At the same time, we were proactively healing the client’s project pain by finally being able to articulate a clear list of what needs to be built versus what has been built.

Learning Outcomes:

  • Starting assumptions may not completely prepare the team for the project.
  • Identify and proactively address stakeholder’s project fatigue and apprehension.
  • Explore practical techniques to unravel and define the half-built and the unknown.
  • Understand that tools and techniques are really applying the “best practice for the situation” and which tool you use will evolve through the project recovery process.
  • Understand how to prepare your project team for the road to recovery with the client.

Can We Figure This Drupal Component Thing Out Already?

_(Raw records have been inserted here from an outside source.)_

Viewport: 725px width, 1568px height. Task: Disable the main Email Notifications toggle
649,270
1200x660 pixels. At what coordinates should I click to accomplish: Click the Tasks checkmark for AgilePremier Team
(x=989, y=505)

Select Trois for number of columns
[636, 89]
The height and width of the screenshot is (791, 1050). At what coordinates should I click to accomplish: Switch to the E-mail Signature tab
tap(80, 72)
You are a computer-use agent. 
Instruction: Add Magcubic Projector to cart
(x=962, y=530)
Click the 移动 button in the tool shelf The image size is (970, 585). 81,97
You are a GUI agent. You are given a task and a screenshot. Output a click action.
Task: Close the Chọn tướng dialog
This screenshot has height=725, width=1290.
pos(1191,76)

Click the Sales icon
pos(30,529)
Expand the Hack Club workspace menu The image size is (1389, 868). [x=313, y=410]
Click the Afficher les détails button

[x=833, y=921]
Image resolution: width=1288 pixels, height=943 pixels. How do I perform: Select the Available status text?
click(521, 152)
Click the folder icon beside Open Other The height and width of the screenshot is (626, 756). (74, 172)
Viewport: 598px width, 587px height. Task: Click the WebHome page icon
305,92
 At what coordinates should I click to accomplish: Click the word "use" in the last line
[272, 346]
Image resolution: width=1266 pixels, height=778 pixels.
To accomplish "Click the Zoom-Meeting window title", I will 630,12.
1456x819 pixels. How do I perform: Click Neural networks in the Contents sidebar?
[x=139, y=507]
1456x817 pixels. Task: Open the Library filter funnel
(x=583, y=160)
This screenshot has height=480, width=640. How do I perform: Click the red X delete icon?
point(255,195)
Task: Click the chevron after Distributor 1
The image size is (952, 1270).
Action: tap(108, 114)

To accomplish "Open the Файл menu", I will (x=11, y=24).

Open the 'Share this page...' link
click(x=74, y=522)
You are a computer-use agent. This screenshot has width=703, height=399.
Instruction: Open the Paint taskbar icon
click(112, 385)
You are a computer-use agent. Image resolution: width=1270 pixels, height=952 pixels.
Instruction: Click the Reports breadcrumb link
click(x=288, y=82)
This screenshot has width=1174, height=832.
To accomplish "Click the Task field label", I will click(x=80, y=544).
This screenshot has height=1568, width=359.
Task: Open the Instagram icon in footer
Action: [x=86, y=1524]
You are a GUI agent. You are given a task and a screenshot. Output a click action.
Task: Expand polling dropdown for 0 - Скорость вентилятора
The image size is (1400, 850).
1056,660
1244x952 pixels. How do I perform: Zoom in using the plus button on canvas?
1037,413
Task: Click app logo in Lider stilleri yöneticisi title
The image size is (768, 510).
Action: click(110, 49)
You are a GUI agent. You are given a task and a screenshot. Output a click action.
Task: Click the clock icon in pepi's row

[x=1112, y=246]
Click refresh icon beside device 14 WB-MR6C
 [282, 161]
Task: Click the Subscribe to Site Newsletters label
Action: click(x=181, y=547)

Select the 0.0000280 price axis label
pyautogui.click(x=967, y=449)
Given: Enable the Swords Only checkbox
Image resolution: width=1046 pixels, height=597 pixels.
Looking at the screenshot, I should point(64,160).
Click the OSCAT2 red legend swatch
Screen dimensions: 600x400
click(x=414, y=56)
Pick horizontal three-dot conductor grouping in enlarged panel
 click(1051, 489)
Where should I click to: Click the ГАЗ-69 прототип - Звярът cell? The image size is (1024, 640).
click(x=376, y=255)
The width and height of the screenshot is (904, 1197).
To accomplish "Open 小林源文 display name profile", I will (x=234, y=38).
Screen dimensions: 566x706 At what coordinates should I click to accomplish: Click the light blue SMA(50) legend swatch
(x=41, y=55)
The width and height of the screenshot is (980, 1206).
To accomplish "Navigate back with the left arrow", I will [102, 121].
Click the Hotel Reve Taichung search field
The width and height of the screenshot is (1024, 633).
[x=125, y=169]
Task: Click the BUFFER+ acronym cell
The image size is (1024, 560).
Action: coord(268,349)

Adam Bergstein and Brian Perry | Thursday, August 22, 9:00am | Room: Auditorium

Over the last two years our community has seen the rise of countless solutions to implement design systems and components within Drupal. During the same period across camps, cons and the internet at large Adam and Brian have been having an ongoing conversation about best practices in component-based development.

With Brian focusing on ease of component integration (often with the help of contributed modules), and Adam focusing on a platform agnostic approach favoring functionality in Drupal core, there was initially quite a bit of good natured debate. But as time went on and approaches in the community matured they found their perspectives aligning more and more.

This session will present their (mostly) shared vision of a set of best practices for component-based development. They’ll still disagree on some stuff, but that’s part of the fun. We’ll review:

An overview of current approaches in the community, along with some limitations.
Our goals for a component-based design system.

  • Breaking down your patterns using atomic design principles to represent the ideal state of design system components.
  • Managing your pattern library as an external dependency of your Drupal project.
  • Limiting processing in your pattern library, and handling processing and mapping within your CMS.
  • Common misconceptions about integrating design system patterns in Drupal.
  • A baseline approach to implementation in Drupal using Drupal core and limited contributed modules.
  • The role of popular component-friendly contributed modules
  • Emerging technology for the future of component-based development.

Finally, we’ll go hands on with a brief demo showing our preferred approach in action.

Drupal 8 Custom Module Architecture: What’s Going On?

Lindsay Gaudinier | Thursday August 23, 9:00am | Room: Balcony A

It is all fun and games modifying existing code, but what about when you have to venture out to unknown waters and create your own custom module? Don’t worry! We can get through this together!

This talk is a deep dive into creating custom modules from scratch, and the role of each component in the final product.

Let’s consider when it is appropriate to leverage custom development, explore the anatomy of a custom module, the types of expected files in a custom module, and the wonderful world of what you can do with a custom module (spoiler - it is a lot!).

This talk will include: Composer uses, forms, theming within a module, custom pages, Drupal namespacing, object-oriented conventions, plugins, controllers, routes and more!

See you in our nation's capital!

Look out for some sweet Hook 42 sticker swag at our booth! We hope to see you at GovCon, and meet many new Drupal friends along the way!